Rows showing where targets appear
-- START --

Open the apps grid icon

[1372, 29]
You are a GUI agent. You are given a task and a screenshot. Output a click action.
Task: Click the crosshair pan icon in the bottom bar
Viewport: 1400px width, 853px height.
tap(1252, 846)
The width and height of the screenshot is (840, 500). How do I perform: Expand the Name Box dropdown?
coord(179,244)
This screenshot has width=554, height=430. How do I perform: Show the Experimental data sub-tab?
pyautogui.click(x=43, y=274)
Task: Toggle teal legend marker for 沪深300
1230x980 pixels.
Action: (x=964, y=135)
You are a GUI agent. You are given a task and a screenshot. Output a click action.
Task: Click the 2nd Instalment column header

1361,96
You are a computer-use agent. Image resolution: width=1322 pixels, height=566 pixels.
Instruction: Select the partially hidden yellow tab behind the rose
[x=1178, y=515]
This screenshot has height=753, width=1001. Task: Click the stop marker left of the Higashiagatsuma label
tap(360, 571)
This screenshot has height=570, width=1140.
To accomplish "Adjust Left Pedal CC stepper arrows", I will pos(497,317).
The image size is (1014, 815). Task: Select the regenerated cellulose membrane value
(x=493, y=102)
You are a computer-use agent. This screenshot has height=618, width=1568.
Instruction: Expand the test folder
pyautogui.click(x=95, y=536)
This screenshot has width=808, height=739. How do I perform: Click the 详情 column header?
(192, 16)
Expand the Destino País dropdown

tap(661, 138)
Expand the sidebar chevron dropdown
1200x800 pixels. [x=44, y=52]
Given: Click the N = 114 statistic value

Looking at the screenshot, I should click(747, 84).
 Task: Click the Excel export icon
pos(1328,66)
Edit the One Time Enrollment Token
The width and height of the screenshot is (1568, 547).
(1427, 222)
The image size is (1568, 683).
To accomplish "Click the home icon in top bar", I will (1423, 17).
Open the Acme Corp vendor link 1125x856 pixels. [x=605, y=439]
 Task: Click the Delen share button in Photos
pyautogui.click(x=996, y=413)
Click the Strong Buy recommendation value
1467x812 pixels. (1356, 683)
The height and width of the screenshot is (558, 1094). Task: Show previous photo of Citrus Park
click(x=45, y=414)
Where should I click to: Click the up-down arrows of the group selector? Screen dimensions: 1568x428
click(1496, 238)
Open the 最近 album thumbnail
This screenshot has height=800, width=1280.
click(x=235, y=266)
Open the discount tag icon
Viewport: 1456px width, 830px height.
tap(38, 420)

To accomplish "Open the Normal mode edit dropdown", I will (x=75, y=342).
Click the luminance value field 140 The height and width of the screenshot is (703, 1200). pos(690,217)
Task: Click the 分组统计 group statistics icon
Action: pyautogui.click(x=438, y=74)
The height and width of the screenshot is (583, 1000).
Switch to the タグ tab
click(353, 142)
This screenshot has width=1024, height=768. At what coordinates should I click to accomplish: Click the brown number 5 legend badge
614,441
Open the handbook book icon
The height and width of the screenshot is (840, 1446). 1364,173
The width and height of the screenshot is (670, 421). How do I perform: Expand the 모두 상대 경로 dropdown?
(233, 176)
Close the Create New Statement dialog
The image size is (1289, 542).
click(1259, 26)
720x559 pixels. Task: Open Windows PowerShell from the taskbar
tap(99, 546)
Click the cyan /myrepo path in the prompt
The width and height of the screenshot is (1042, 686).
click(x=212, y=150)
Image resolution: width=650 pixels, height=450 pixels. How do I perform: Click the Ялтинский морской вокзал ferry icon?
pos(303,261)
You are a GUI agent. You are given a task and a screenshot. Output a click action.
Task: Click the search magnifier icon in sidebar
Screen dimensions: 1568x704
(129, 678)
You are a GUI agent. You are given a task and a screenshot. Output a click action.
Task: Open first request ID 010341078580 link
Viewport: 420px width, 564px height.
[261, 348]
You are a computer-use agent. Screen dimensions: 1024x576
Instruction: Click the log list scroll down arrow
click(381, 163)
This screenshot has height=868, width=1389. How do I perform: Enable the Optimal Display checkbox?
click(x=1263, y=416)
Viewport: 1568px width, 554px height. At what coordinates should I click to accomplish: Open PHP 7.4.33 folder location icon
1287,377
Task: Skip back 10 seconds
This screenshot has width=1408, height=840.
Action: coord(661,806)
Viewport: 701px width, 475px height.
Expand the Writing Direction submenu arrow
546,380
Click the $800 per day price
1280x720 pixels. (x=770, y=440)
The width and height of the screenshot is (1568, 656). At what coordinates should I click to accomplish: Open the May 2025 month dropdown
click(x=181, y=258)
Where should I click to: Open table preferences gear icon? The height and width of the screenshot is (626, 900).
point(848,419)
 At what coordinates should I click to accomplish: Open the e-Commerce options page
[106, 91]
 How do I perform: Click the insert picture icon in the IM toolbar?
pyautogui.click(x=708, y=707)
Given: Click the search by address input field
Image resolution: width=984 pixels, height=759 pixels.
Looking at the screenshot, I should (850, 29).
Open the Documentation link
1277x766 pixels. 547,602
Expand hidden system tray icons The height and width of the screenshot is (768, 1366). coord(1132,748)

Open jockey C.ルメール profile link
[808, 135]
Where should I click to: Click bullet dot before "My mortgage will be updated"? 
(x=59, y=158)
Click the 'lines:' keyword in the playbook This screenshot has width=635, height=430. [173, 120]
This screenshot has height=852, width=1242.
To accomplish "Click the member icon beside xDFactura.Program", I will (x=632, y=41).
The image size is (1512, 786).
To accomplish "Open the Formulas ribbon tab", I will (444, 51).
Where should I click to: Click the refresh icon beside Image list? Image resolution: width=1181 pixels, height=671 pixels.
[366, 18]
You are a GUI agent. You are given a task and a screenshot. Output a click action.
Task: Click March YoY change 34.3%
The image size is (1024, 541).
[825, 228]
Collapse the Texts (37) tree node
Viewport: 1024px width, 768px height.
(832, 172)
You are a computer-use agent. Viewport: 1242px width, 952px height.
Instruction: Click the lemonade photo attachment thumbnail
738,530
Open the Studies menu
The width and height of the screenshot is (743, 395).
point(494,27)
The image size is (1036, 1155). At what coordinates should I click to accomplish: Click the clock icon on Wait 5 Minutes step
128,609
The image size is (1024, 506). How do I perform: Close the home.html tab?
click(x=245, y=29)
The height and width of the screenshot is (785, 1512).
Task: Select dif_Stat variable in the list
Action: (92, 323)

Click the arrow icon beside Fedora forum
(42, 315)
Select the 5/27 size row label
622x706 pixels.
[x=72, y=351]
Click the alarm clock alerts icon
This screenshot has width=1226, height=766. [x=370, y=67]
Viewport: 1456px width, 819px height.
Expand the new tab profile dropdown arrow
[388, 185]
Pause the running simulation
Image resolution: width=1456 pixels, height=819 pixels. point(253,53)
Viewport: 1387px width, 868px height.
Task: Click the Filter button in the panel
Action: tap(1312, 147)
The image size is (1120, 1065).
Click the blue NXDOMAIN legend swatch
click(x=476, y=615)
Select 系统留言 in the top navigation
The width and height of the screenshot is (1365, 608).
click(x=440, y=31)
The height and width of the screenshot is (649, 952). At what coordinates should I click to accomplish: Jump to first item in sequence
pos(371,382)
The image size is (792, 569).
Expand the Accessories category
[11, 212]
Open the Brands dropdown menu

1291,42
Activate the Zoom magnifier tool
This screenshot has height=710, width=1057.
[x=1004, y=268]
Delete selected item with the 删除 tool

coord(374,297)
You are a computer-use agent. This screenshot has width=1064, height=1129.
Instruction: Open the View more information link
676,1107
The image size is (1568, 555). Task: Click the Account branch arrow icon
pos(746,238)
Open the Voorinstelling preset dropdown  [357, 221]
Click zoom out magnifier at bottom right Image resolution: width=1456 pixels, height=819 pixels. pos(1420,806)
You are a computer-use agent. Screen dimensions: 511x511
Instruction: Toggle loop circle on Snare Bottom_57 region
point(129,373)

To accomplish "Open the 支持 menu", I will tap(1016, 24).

-- END --

*STATED TASK:* Rewrite the listing from the line with "This screenshot has height=570, width=1140." up to and including the line with "pyautogui.click(x=95, y=536)" as a two-column CSV with the headers request and answer. Give one row per request, with each field quoted and any line breaks turned into spaces.

*FINISHED ANSWER:*
request,answer
"This screenshot has height=570, width=1140. To accomplish ""Adjust Left Pedal CC stepper arrows"",","I will pos(497,317)."
"The image size is (1014, 815). Task: Select the regenerated cellulose membrane value","(x=493, y=102)"
"You are a computer-use agent. This screenshot has height=618, width=1568. Instruction: Expand the test folder","pyautogui.click(x=95, y=536)"